The Shard Manager elects a leader, and that leader is responsible for
detecting stale instances and removing them, and reassigning the shards.

Was the leader working? Let's check the leadership election logs of the Shard
Manager:

<LogTimeline data={leadershipLogs} />

We see that the leader resigns then another instance becomes leader etc. However
at 22:03 something interesting happens. `host-1` resigns as leader, but there is no new
"Became leader" log. The next log message is `host-2` resigning as leader. That's
strange, how can `host-2` resign when it didn't become leader?

This thread of led to a lot of investigation, which ultimately led us to the
conclusion;

The `Became leader` log message were simply lost at some point, there was always
a leader, it just wasn't logged.

### Back to the missing executors.

We now found what would turn out to be the right question; are the
executors (Matching instances) heartbeating? If not the Shard Manager server is
doing what it's supposed to do. Let's check the network metrics for the
heartbeats.

<TimeSeriesChart series={heartbeatData} yLabel="req/s" yMin0 />

This is interesting, up until 20:40 we clearly have 3 heartbeats per second, one
for each Matching instance, exactly like we expect, but then, after 20:40, we
suddenly only have one heartbeat per second.

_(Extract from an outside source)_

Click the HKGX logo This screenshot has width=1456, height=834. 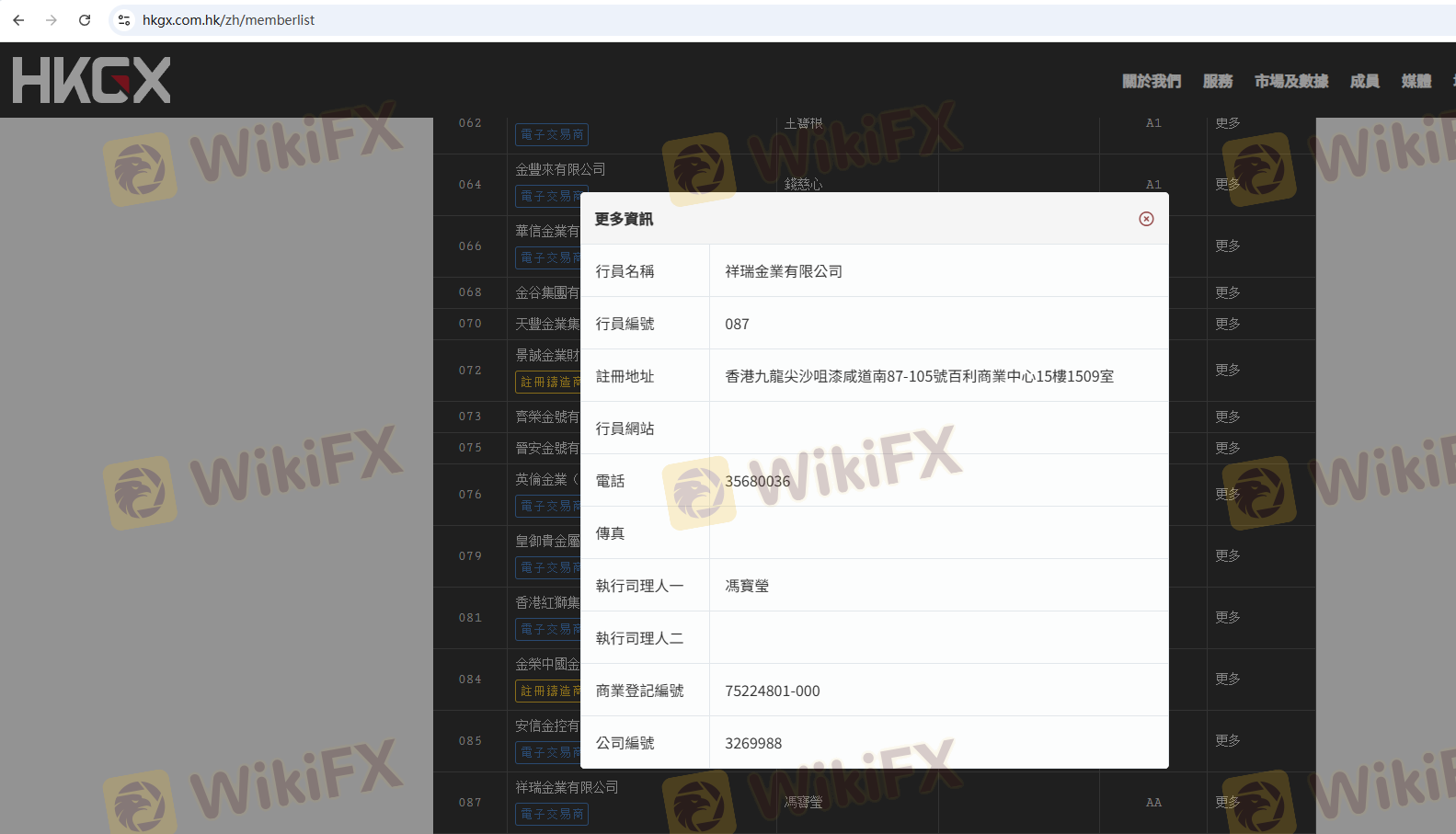tap(92, 80)
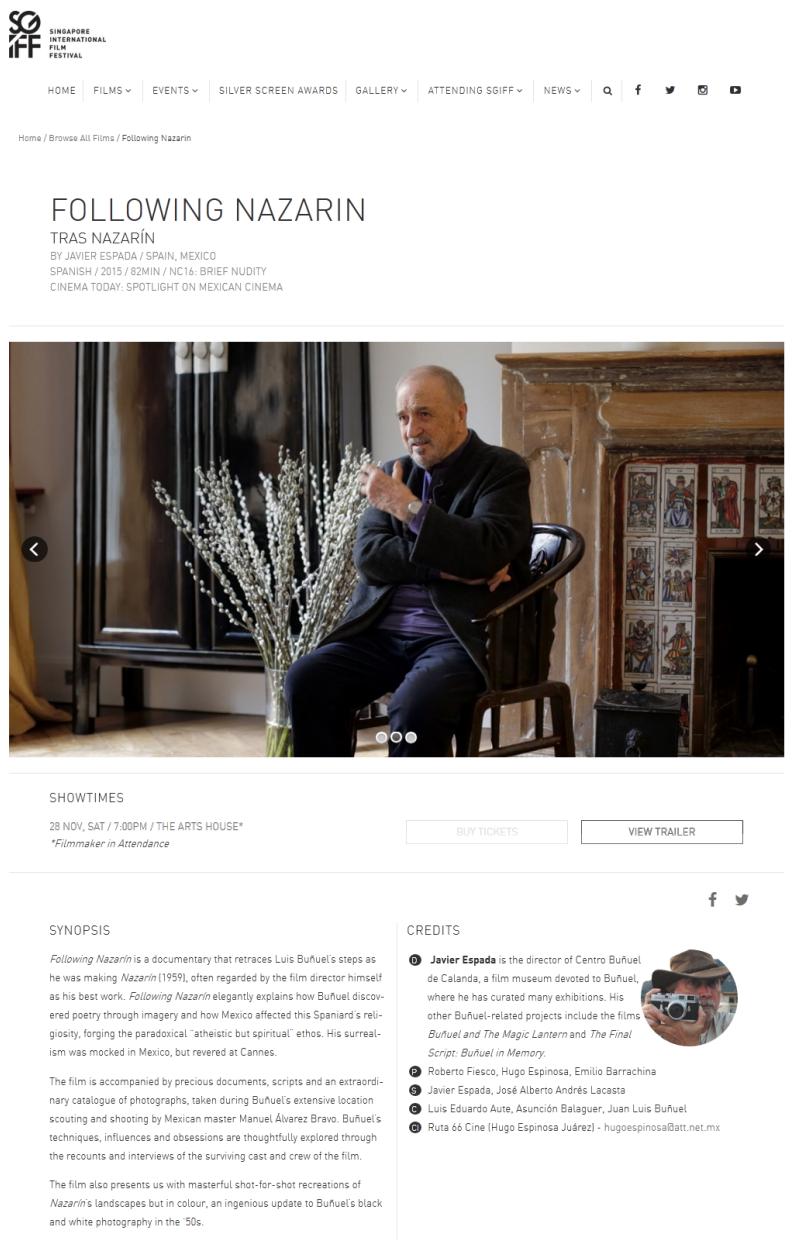Go to Home in navigation bar
The image size is (792, 1250).
[62, 90]
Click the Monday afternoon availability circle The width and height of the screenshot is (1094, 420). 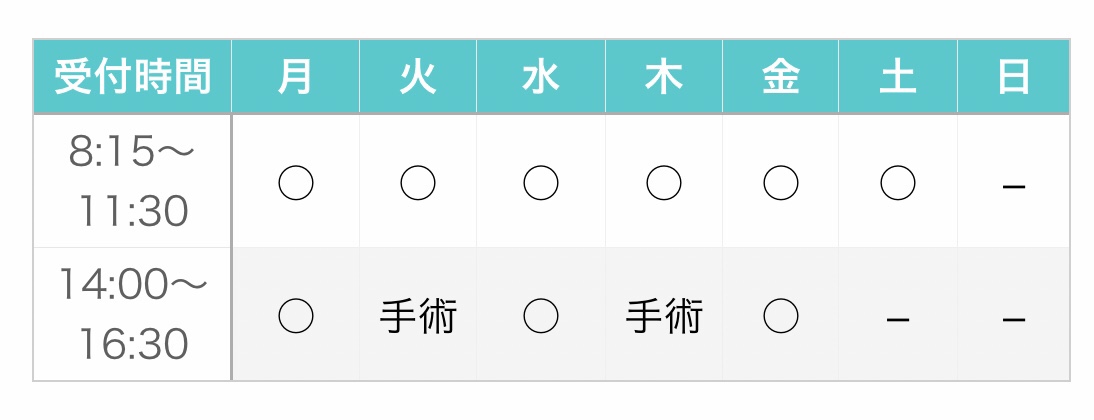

And even more interesting, right when the errors started the number of
heartbeats dropped all the way to zero. And when the errors stopped happening
the number of heartbeats went back up to 1.

But we have 3 instances, so why did two of them suddenly stop heartbeating? And
why did the third instance continue to heartbeat?

We also looked at the CPU utilization of the Matching instances, and we saw
this:

<TimeSeriesChart series={cpuData} yLabel="CPU %" />

This is cool, we see that the CPU utilization was exactly the same for all three
instances, then two stopped heartbeating, so Shard Manager moved all the shards
to the last instance, and its CPU utilization went up. We also see that as soon
as the replacement instances appeared the Shard Manager assigned all the shards to it.
And then at around 22:50 there was a deploy of the Matching services, so all the
instances got replaced and then they all started heartbeating again.

### The Deadlock

So, two out of three matching instances stopped heartbeating. And as soon as
the instances were replaced all instances started heartbeating again. This is
the telltale sign of a deadlock.

We checked logs of the locked matching instances, and we saw that every second when
they should have heartbeated they emitted a log; `still doing assignment,
skipping heartbeat`.

When an executor heartbeats the Shard Manager responds with a new assignment of
shards. The executor then reconciles its state: it stops any shards it no longer
owns and starts any newly assigned ones. During this reconciliation the executor
skips heartbeating. Normally this completes in milliseconds, but in this case
the reconciliation deadlocked, so the executor never heartbeated again.

### Finding the deadlock

So, we know that two instances of the matching service deadlocked at around
20:40, let's check the logs for the matching service around that time.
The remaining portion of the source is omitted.